For two decades, Wickes Lumber's vice president of purchasing John Bavester has watched commodities pricing and supply erupt and subside. So he can be philosophical about recent swings in structural panels. “You take what the market gives you,” he says. Wickes, based in Vernon Hills, Ill., smoothes out any volatility by buying commodities based on its 48 yards' four-week rolling average of supply. Bavester notes, however, that dealers invite trouble when they extend quotes to customers beyond 30 days while market prices are in flux. “You need to price for the risk you are willing to accept,” he says.
Managing risk is always a challenge for pro dealers, especially those who think they can outsmart the market by waiting it out. But dealers can't stop buying forever, and the factors that last year led to shortages and price spikes for plywood and OSB still linger: APA-The Engineered Wood Association estimates that North American panel output will be flat in 2004 at 40.9 billion square feet. Yet residential construction, which consumes more than half of that production, may equal or surpass the outstanding performance of 2003, according to NAHB predictions in March.
“Demand will be very good, and in the long run there will be enough product,” predicts Rick Schaberg, commodities purchasing manager for Lansing, Mich.–based wholesaler Schultz, Snyder & Steele, which in mid-March had only a two-week supply of OSB—$2 million—and about one-quarter of that amount of plywood. Harold Stanton, vice president of OSB for Louisiana Pacific, agrees that demand will be met “one way or the other.” But dealers should brace themselves for longer lead times and higher prices. “We may look back and say today was a bargain,” he stated.

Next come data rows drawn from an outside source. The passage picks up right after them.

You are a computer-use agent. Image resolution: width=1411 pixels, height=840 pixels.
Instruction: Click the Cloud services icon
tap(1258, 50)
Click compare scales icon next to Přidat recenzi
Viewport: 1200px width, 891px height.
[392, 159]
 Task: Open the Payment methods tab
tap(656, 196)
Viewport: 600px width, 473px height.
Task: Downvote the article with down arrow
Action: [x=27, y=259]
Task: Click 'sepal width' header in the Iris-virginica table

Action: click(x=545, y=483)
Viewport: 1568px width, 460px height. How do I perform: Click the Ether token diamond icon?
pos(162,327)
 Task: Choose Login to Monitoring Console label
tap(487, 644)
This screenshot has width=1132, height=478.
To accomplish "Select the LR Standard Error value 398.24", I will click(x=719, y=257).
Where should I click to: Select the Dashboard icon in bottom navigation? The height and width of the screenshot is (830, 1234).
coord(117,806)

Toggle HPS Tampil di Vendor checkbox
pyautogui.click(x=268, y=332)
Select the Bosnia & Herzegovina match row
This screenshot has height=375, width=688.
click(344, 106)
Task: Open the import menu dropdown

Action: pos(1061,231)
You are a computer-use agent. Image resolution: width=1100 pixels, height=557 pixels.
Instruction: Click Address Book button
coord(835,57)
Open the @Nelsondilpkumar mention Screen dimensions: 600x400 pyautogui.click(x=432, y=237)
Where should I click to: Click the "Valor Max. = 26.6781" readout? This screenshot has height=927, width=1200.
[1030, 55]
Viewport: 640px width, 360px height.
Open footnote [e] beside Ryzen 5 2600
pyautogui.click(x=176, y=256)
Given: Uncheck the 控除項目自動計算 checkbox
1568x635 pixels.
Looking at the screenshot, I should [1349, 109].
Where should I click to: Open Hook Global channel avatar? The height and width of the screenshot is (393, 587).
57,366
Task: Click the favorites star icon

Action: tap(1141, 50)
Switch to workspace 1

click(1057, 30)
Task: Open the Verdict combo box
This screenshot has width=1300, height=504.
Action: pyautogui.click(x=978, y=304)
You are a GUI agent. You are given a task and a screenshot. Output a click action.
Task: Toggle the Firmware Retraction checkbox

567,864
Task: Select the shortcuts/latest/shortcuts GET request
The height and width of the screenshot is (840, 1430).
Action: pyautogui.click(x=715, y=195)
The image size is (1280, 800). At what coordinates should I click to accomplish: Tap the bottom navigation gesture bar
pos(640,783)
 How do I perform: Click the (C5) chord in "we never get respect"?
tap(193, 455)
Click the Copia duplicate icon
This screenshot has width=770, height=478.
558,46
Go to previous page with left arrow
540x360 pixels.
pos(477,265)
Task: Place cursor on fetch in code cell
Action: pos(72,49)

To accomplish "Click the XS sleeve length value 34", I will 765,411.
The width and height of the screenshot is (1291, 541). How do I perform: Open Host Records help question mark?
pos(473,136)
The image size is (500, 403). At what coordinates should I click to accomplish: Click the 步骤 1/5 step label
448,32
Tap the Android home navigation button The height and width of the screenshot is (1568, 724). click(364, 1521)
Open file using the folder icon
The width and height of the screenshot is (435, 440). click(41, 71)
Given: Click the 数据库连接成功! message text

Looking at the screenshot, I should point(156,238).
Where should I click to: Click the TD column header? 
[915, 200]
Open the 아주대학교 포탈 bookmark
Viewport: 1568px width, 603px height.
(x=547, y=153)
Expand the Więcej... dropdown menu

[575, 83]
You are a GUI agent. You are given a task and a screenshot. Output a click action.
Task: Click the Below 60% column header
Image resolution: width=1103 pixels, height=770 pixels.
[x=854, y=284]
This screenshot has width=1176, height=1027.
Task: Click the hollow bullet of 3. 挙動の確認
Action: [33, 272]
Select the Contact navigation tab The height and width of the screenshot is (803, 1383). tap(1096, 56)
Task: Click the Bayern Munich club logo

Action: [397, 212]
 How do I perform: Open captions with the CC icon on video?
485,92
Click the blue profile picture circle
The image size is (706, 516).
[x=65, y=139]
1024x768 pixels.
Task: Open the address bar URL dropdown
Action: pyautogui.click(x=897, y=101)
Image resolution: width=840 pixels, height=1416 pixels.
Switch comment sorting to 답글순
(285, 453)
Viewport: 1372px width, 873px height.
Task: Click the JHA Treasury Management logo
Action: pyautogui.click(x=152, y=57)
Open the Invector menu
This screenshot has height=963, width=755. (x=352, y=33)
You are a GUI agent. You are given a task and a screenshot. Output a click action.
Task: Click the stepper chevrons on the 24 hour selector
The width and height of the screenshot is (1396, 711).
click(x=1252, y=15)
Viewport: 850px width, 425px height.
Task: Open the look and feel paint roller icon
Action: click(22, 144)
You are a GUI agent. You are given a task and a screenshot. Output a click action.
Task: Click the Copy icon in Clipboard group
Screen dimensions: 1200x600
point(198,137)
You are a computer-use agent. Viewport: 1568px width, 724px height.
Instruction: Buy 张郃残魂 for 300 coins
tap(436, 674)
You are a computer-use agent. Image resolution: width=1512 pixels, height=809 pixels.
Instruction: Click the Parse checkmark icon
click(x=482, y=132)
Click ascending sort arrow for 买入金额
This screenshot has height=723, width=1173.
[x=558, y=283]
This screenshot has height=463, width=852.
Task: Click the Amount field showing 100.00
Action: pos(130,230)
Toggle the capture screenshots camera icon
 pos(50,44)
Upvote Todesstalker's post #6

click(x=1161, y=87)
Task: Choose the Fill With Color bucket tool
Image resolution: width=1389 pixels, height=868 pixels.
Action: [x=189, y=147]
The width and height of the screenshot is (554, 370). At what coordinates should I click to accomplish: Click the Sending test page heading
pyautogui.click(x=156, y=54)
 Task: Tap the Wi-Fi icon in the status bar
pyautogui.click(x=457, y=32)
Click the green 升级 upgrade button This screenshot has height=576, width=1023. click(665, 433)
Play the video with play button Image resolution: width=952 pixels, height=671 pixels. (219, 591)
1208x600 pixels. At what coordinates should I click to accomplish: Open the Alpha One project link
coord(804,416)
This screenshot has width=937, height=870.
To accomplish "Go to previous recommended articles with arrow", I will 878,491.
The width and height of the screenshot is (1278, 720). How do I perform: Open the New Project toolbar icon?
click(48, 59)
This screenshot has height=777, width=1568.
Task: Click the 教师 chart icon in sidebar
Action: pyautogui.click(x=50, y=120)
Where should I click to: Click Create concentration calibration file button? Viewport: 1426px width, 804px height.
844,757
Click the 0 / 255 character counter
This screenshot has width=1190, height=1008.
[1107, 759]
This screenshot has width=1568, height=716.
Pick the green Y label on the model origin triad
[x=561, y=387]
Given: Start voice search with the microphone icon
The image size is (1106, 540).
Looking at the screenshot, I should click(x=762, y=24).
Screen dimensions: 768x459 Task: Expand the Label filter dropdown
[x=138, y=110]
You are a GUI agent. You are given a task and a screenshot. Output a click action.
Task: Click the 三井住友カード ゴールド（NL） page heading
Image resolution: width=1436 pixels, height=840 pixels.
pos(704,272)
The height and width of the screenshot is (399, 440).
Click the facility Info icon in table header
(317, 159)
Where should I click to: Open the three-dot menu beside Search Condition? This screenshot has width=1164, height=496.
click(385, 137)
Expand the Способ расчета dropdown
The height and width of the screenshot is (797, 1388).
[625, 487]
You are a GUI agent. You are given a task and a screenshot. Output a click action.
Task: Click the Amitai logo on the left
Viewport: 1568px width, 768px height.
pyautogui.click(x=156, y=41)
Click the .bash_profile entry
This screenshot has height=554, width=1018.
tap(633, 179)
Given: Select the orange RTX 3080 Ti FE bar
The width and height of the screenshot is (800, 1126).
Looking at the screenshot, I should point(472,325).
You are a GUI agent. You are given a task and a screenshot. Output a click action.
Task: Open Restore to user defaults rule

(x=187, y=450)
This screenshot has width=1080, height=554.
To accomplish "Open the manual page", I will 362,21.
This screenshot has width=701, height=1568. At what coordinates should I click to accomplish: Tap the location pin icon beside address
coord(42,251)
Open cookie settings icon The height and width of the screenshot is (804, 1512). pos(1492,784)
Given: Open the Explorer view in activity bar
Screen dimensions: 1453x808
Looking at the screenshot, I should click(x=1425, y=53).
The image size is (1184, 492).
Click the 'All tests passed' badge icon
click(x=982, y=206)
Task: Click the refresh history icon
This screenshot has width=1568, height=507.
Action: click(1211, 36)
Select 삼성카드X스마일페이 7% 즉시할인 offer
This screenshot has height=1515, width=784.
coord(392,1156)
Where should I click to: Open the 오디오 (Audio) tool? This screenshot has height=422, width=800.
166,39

Still, market stabilization is inevitable—“gravity exists,” says Bavester—and could happen sooner rather than later if interest rates rise and cause home sales to decelerate. Panel availability should ease with the influx of more imports—which the APA estimates captured 2.3 percent of the North American demand last year—and the scheduled activation of three OSB plants over the next several months.
While the dust settles, contractors have been switching to less-expensive substitutes like asphalt-impregnated sheathing. And more pro dealers are locking in OSB and plywood supply through contracts—just as large retailers regularly do to guarantee steady shipments—and accepting the risk that these arrangements can backfire if prices fall. “If they want wood now, they have to stand up and commit to it,” observes Sam Sherrill, executive editor of Crow's, a Portland, Ore.–based forest products newsletter.
The Building Center, which has five yards in North Carolina, currently contracts 85 percent of its panel purchases, compared to 50 percent in past years, says its president, Skip Norris. Lampert Yards recently negotiated contracts as far out as the third quarter for some of its 37 locations in the upper Midwest, says commodities buyer Jon Wigen. Do it Best is urging its dealer-members to contract 30 to 50 percent of their panel needs, says the co-op's vice president of lumber and building materials, Quent Ondricek.
“We have to do business—we can't just pull back—and we do buy on contract for the full year,” said Bill Wernecke Jr., president of two-yard Cedarburg Lumber in Cedarburg, Wis. “We made the assumption last year that we'd be able to go into the market to fulfill our obligations, and got caught with our pants down. We won't make that same mistake again.”